There are two possible differences between charities and councils on this issue. Charities do not generally have access to advice from the most knowledgeable repository of information about the status of banks, the Treasury, whereas councils do. Indeed, central government sends information to councils and volunteers advice about how they should invest their current surpluses. One might think central government to be under a particular duty to compensate for the consequences of its own advice being defective. In addition, the trustees of charitable funds are under a duty to preserve the fund first and to grow the fund second. That being the case, one might think their lack of caution disqualifies them from a bail-out.
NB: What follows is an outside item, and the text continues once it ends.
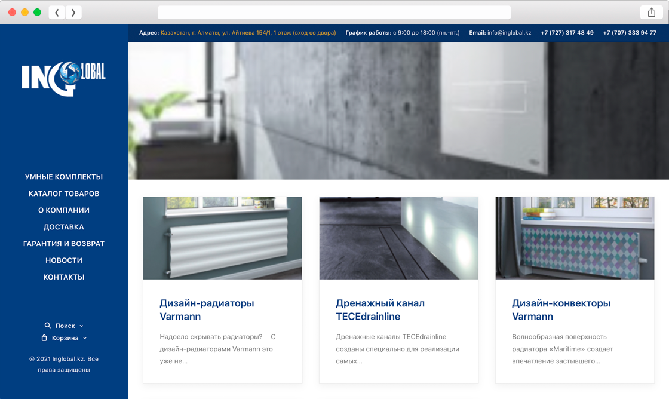Open the Умные комплекты menu item

pyautogui.click(x=64, y=177)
It seems likely that the size of the sums involved and the political timing of the whole thing have something to do with the committee's recommendations. Charities are generally perceived to be fluffy and friendly and a general election is no more than a year away. £120million, what's that in the scheme of the absurdly large numbers in which government debt is now being calculated? Could they recommend £1billion for the councils that impose fines for putting glass bottles in your plastics recycling box and vice versa? No, they couldn't sell that to their constituents.

I hope the recommendation to reimburse charities, if accepted, will be met with an investigation of where the money came from in the first place. Say a particular charity lost £1million and receives 20% of its income from government. It would be wrong, on the reasoning of the committee, for the taxpayer to have to pay more than £800,000 because the other £200,000 was in exactly the same position as the taxpayers' money lost by councils.
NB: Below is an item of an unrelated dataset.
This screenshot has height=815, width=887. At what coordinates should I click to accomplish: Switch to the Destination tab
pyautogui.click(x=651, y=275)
And what a double-whammy of sweet irony the whole exercise produces.

A government dedicated to maintaining its own bloated level of spending will have to tell local councils that they must make cuts in their budgets to cover the cost of the losses suffered. Central government cannot, it claims, make cuts because to do so would mean reducing the services received by the public. We know that is their position because it is the standard line they spout when anyone suggests reducing government spending: "which schools and hospitals will you close?" they cry, with sheer intellectual dishonesty. Yet local councils must make cuts. Which services does the government want councils to restrict? Or do they, perhaps, know that it is possible to reduce expenditure without affecting anything that really matters?

The second whammy is that maintenance of governmental expenditure is promoted as an essential tool of economic stimulus to haul us out of recession. Poor Gordon's attempt to persuade the G20 love-in to back his plans for increased spending fell on deaf ears and now, if he follows the committee's recommendation, he will be agreeing to the withdrawal of about £1billion from the public sector's potential spending pot. I wouldn't put it past him to blame this loss by councils for the recession going on longer than necessary, so shifty and mendacious is everything about the man. When he borrows another £1billion to bail out his failed bail-outs any such argument will collapse.


2 comments:

james c said...

Fat Bigot,

Your position would be more intellectually honest if you were to admit that future generations of taxpayers have bailed you out,by preventing the banking system from collapse, but you don't want to pay any more tax to bail out other people.

james c said...

FB,


Your comments about the charities are 100% right, and I suspect that there is rather more to this than has been revealed.

It would be very interesting to know which charities have lobbied for the bailout and whether they have any links with the labour party.

Another possibility, is that this bailout would set a precedent for charities which have lost money on their investments.